First and foremost: reporting, analysis, and commentary that aims to be 100 percent #realtalk and 100 percent free of bullshit or bad faith, and that’s also as free as possible of pretension or pomposity. No fake news, no outrage porn, no performative piety. And, unequivocally, no false equivalencies. In this jurisdiction, there will be no treating Joe Biden and Donald Trump as if they dwell in the same moral, legal, or political spheres. One of these geezers has been indicted in four jurisdictions on 91 federal criminal counts, speaks openly about his desire to be a dictator, refuses to commit to accepting the results on November 5, and therefore poses a clear and present danger to the future of American democracy. The other geezer… doesn’t. Biden and Trump aren’t Coke and Pepsi. They are Coke and battery acid.

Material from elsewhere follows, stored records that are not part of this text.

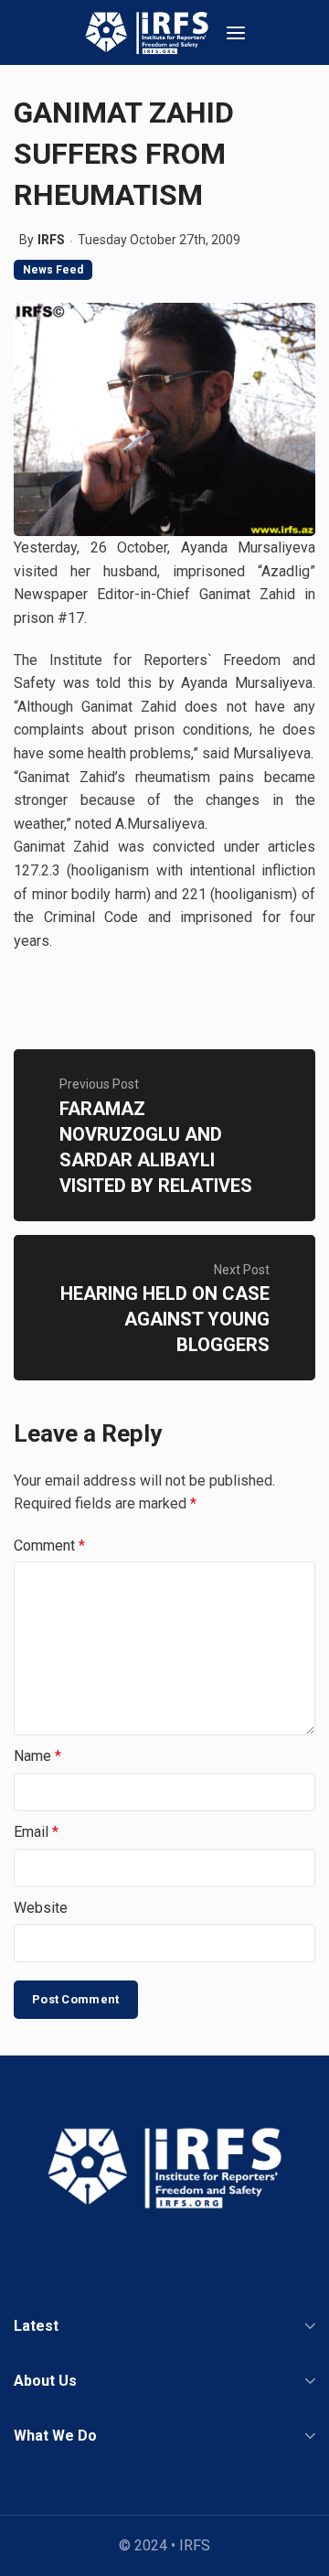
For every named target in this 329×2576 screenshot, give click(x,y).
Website (41, 1907)
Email (36, 1832)
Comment (49, 1545)
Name (37, 1756)
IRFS (51, 239)
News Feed (53, 269)
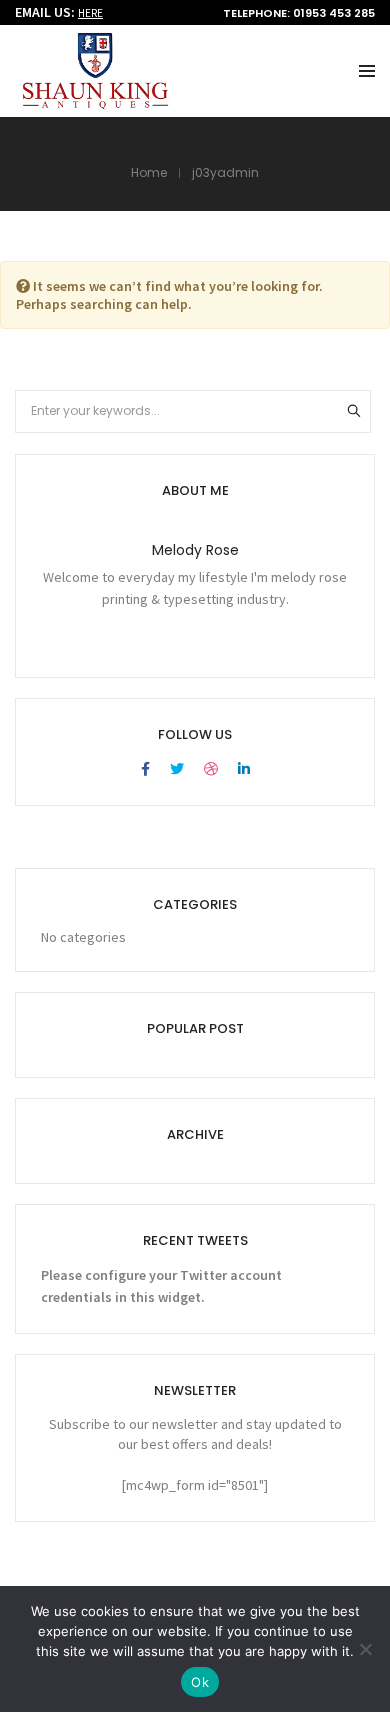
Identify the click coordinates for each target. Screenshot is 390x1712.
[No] (365, 1649)
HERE (90, 13)
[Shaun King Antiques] (95, 101)
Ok (200, 1682)
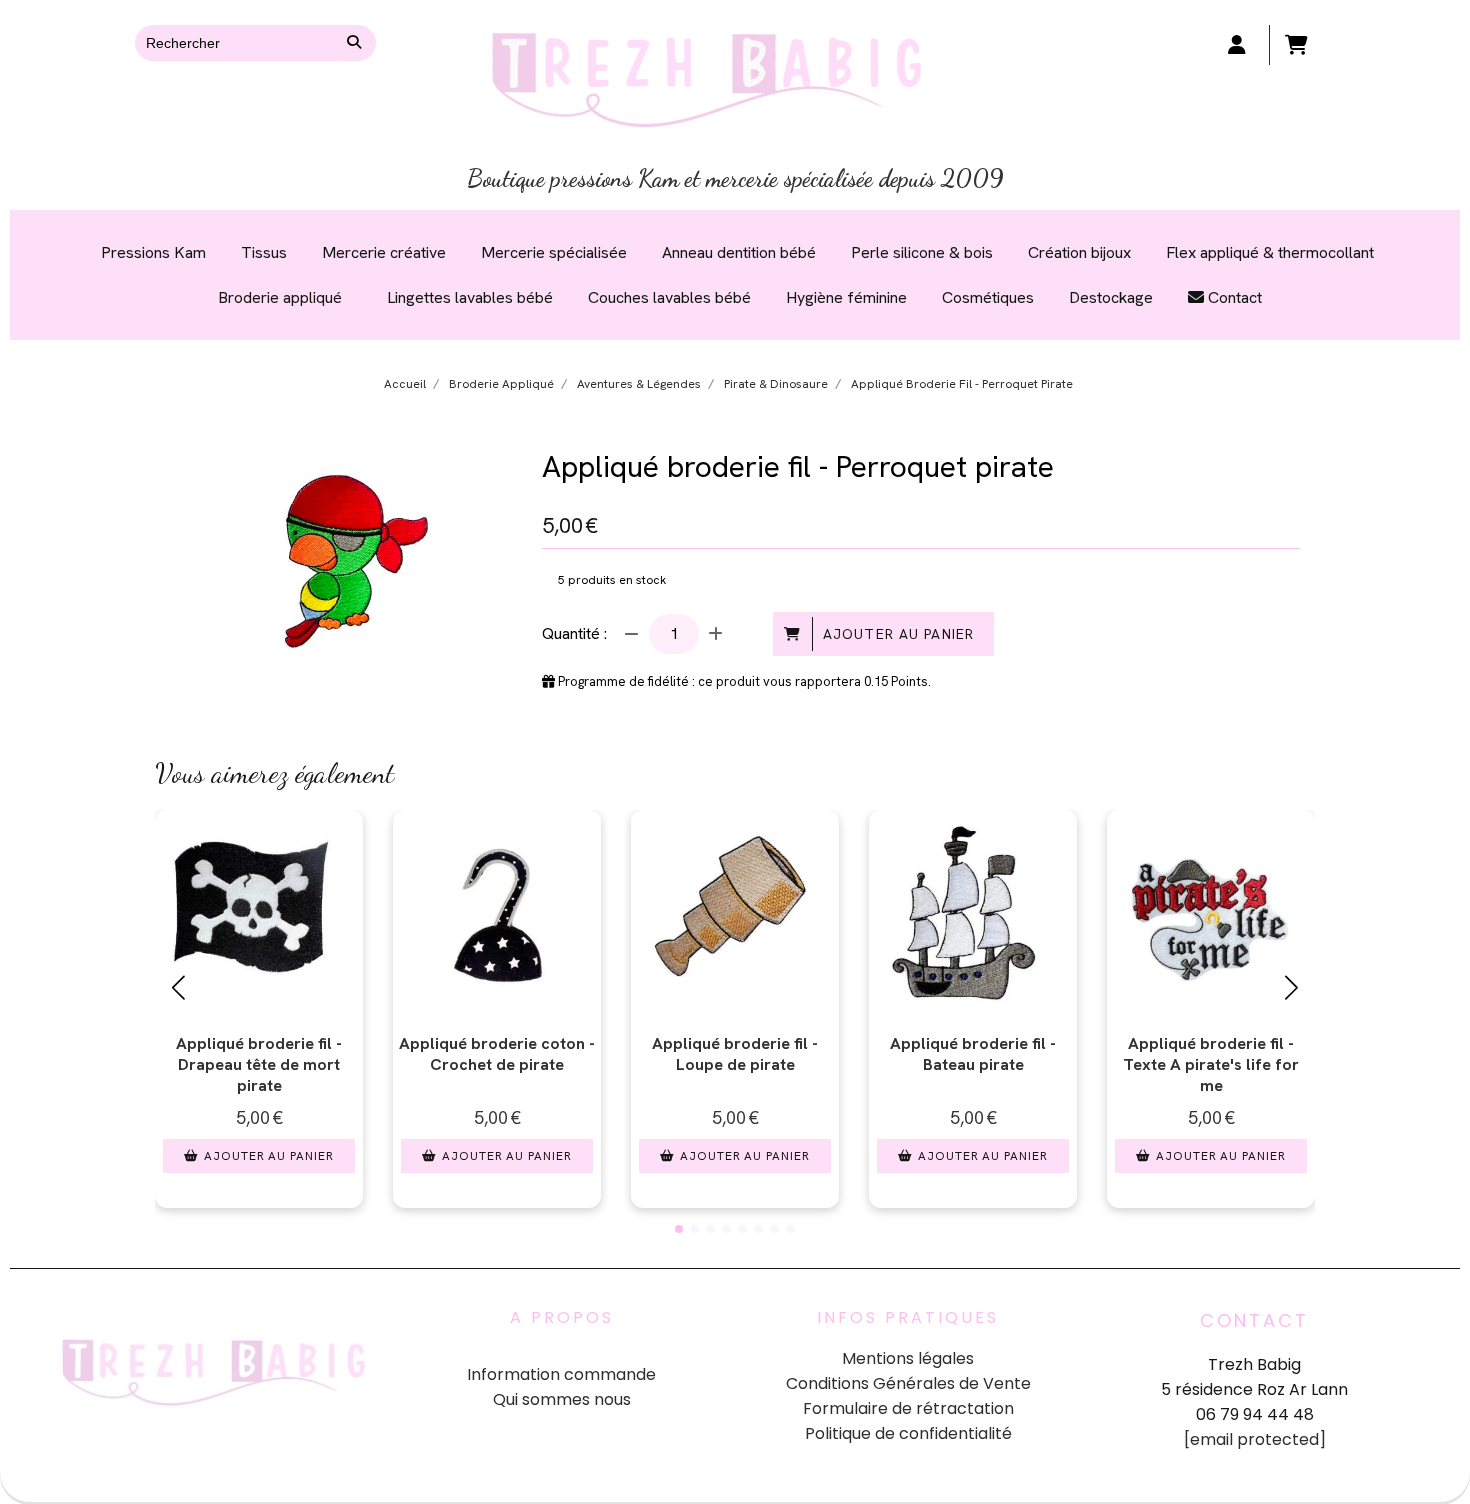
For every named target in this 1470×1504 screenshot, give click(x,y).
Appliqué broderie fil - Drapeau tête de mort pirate (259, 1064)
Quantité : (574, 633)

But just as Impolitic will be a false-equivalency-free zone, there will be an equally strong aversion around here to another pernicious construct: false binaries. In this world of ours, there are way fewer black-and-white issues or controversies than those that frustratingly occupy one or another shade of grey. And there are way more questions to which the right answer is and/both than either/or. The fact that battery acid will kill you dead doesn’t mean that Coke is health food. And the fact that Biden poses no threat to the republic doesn’t mean that he’s perfect (or close to it), or should be immune from criticism or accountability. I’m sometimes amazed that these things need to be said, but given the debauched state of our political discourse and civic life, I suppose they do—and there’s no better time than on the first day of class.

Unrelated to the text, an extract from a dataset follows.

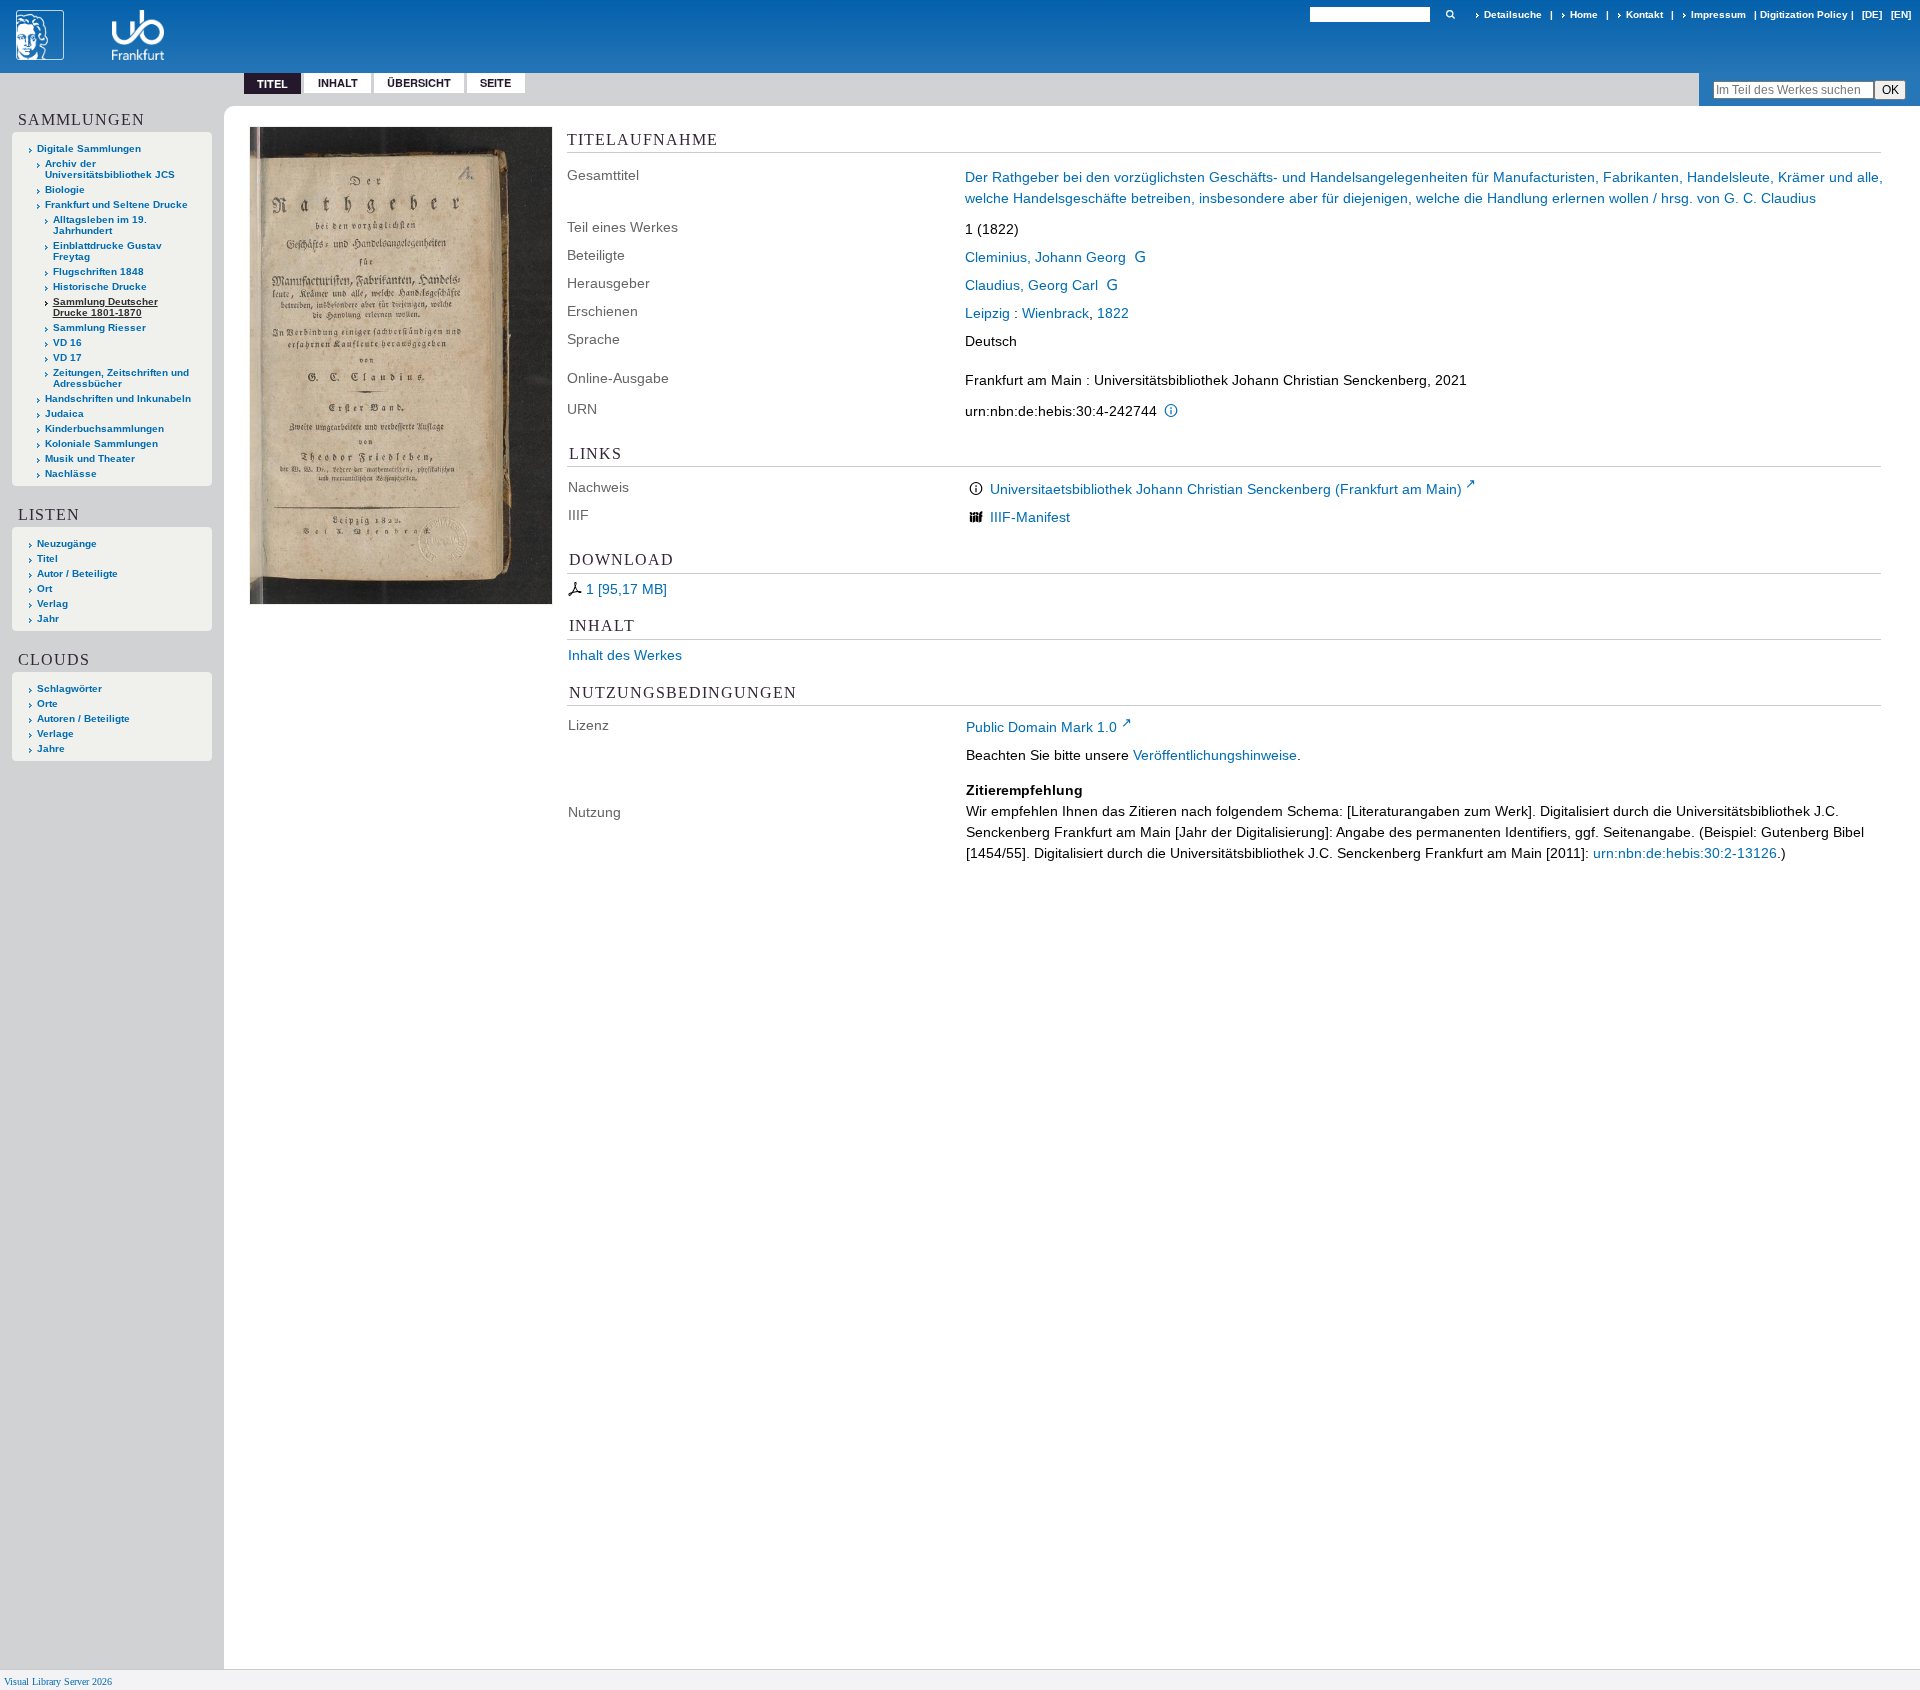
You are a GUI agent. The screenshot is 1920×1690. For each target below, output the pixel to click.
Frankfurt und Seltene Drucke (116, 204)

Oh, that reminds me of one last thing, which relates both to my new boss and our dearly departed friend and journalistic bhagwan. Whenever Kelly is asked why this company is named after the servant to the Fairy King in A Midsummer Night’s Dream, Jon invariably invokes a quality of the character Puck that we see all too rarely in these grim, divisive, bitter times: “mirth.” So if you do me the honor of joining me on this ride by subscribing to Puck (click here to claim my personal offer of 25 percent off), I’ll offer a sacred pledge that you will always find at least a modicum of mirth in the Impolitic empire.
What you’ll also reliably find up in here is a baseline take on the world that I took as a central inheritance from Homans, whose stock reaction to any newsworthy, noteworthy, or merely interesting turn of events on the national stage—good or bad, salutary or disgraceful, uplifting or appalling—was to widen his eyes in wonder and marvel: “Can you imagine?”